When we run this, the program prints a sample output like:

First 200 timings:
1.8e-07 3.9e-08 2.4e-08 2.7e-08 2.5e-08 2.5e-08 2.6e-08 2.5e-08 2.5e-08 2.6e-08 2.4e-08 2.4e-08 2.6e-08 2.4e-08 2.5e-08 2.7e-08 2.5e-08 2.4e-08 2.6e-08 2.6e-08 
2.4e-08 2.7e-08 2.6e-08 2.4e-08 2.6e-08 2.6e-08 2.4e-08 2.7e-08 2.7e-08 2.4e-08 2.5e-08 2.6e-08 2.4e-08 2.6e-08 2.6e-08 2.5e-08 2.6e-08 2.6e-08 2.4e-08 2.7e-08 
2.7e-08 2.4e-08 2.5e-08 2.6e-08 2.4e-08 2.6e-08 2.7e-08 2.5e-08 2.6e-08 2.6e-08 2.3e-08 2.5e-08 2.6e-08 2.4e-08 2.5e-08 2.6e-08 2.4e-08 2.4e-08 2.6e-08 2.4e-08 
2.5e-08 2.7e-08 2.4e-08 2.4e-08 2.6e-08 2.4e-08 2.5e-08 2.6e-08 2.4e-08 2.4e-08 2.7e-08 2.4e-08 2.4e-08 2.6e-08 2.4e-08 2.5e-08 2.6e-08 2.4e-08 2.5e-08 2.6e-08 
2.4e-08 2.4e-08 2.6e-08 2.5e-08 2.4e-08 2.6e-08 2.4e-08 2.5e-08 2.6e-08 2.6e-08 2.5e-08 2.6e-08 2.6e-08 2.5e-08 2.7e-08 2.6e-08 2.5e-08 2.6e-08 2.6e-08 2.5e-08 
2.6e-08 2.7e-08 2.5e-08 2.7e-08 2.7e-08 2.4e-08 2.6e-08 2.6e-08 2.4e-08 2.6e-08 2.6e-08 2.5e-08 2.6e-08 2.6e-08 2.4e-08 2.6e-08 2.5e-08 2.4e-08 2.7e-08 2.7e-08 
2.5e-08 2.4e-08 2.6e-08 2.5e-08 2.4e-08 2.6e-08 2.4e-08 2.5e-08 2.6e-08 2.3e-08 2.5e-08 2.6e-08 2.5e-08 2.4e-08 2.6e-08 2.4e-08 2.4e-08 2.6e-08 2.4e-08 2.4e-08 
2.6e-08 2.5e-08 2.5e-08 2.6e-08 2.4e-08 2.3e-08 2.6e-08 2.4e-08 2.4e-08 2.6e-08 2.4e-08 2.4e-08 2.7e-08 2.7e-08 2.5e-08 2.6e-08 2.6e-08 2.5e-08 2.6e-08 2.6e-08 
2.5e-08 2.7e-08 2.7e-08 2.5e-08 2.6e-08 2.6e-08 2.5e-08 2.6e-08 2.6e-08 2.5e-08 2.7e-08 2.6e-08 2.4e-08 2.5e-08 2.6e-08 2.4e-08 2.6e-08 2.5e-08 2.4e-08 2.7e-08 
2.7e-08 2.4e-08 2.6e-08 2.6e-08 2.4e-08 2.6e-08 2.7e-08 2.4e-08 2.7e-08 2.6e-08 2.4e-08 2.5e-08 2.6e-08 2.5e-08 2.5e-08 2.7e-08 2.4e-08 2.4e-08 2.5e-08 2.4e-08 
Average: 2.47e-08 us

Here we can read off the average overhead to be 2.47e-8s. The variation is of the order of 0.1e-08 (1ns), which we deduce to be the approximate resolution. This is better than gettimeofday() so we will use this.
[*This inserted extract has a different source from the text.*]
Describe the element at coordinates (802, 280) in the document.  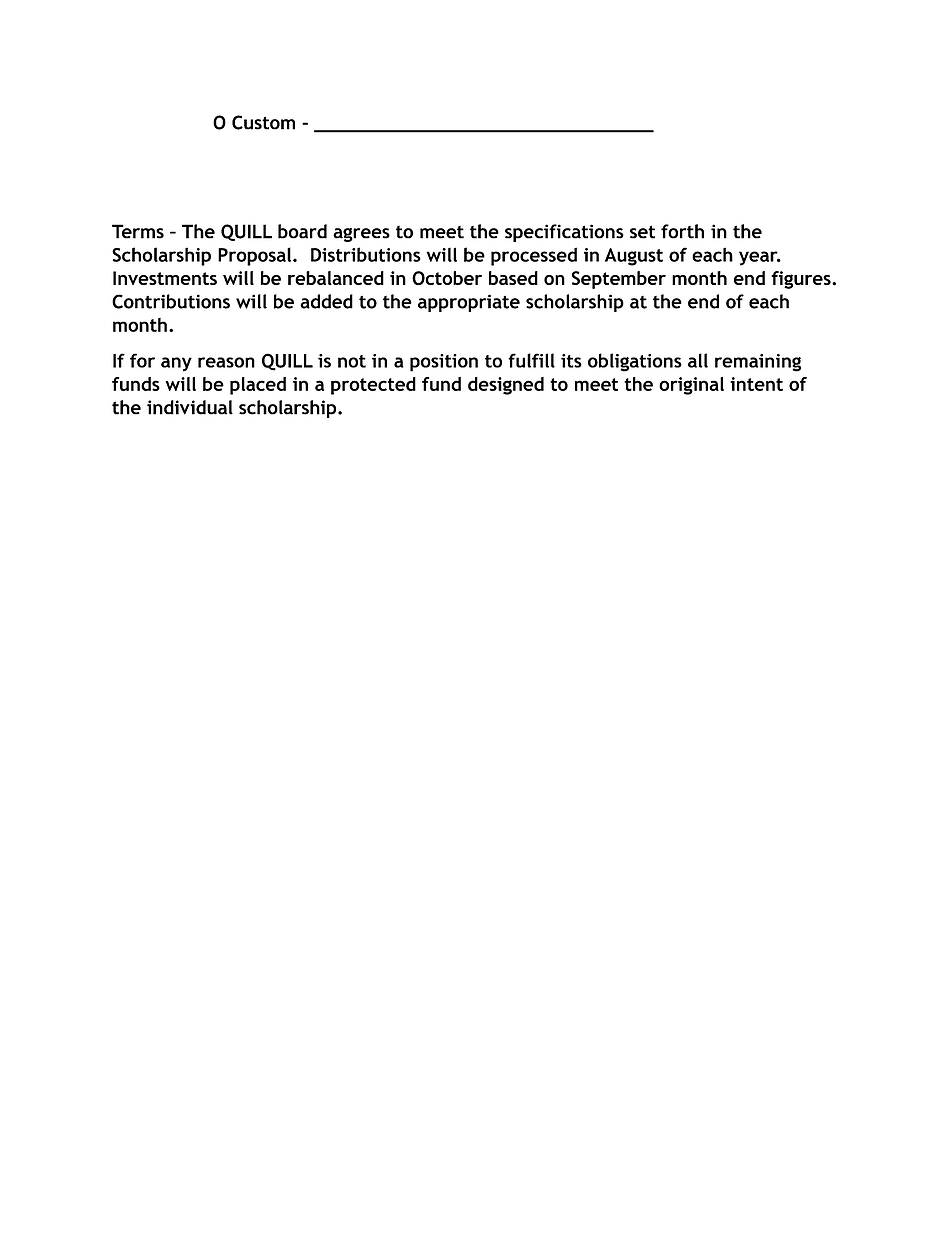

  • It is stated that MPI_Wtick gives the resolution. Trying this, we add
     printf("MPI_Wtick=%.1e\n", MPI_Wtick());

and we find:

    MPI_Wtick       1e-09

(wow!). This appears to be in agreement with above.

Exercise 3#

  • The code deadlocks for buffer_length=67336 because we have both processes wishing to send a large message at the same time. For a small message size, the message can fit in the internal buffer provided by the MPI implementation. Once it has been copied into the buffer the MPI_Send is free to run asynchronously. However if the message is too large to fit in the internal buffer (as is the case with buffer_length=67336) we see a transition from an asynchronous send to a synchronous send. It is very important that you understand this, and appreciate that we have a bit of code that works fine for a small problem, but as soon as it becomes too large it deadlocks. These sort of bugs are not easy to find. The solution is easy, just reorder the send and receives for one process:
...
else if (rank == 1) {
  MPI_Recv(recv_buffer, buffer_length, MPI_INTEGER, 0, 0, MPI_COMM_WORLD, MPI_STATUS_IGNORE);
  MPI_Send(send_buffer, buffer_length, MPI_INTEGER, 0, 0, MPI_COMM_WORLD);
}

Exercise 4#

The potential problem is that the time for a single ping-pong of 64 bytes is of the order of the overhead of MPI_Wtime(). We observe that this ping pong is of the order of 330ns, an order of magnitude greater than the timer overhead, so timing effect will introduce ~10% error. We can rectify this problem by timing many repeats of the ping pong and then taking the average time.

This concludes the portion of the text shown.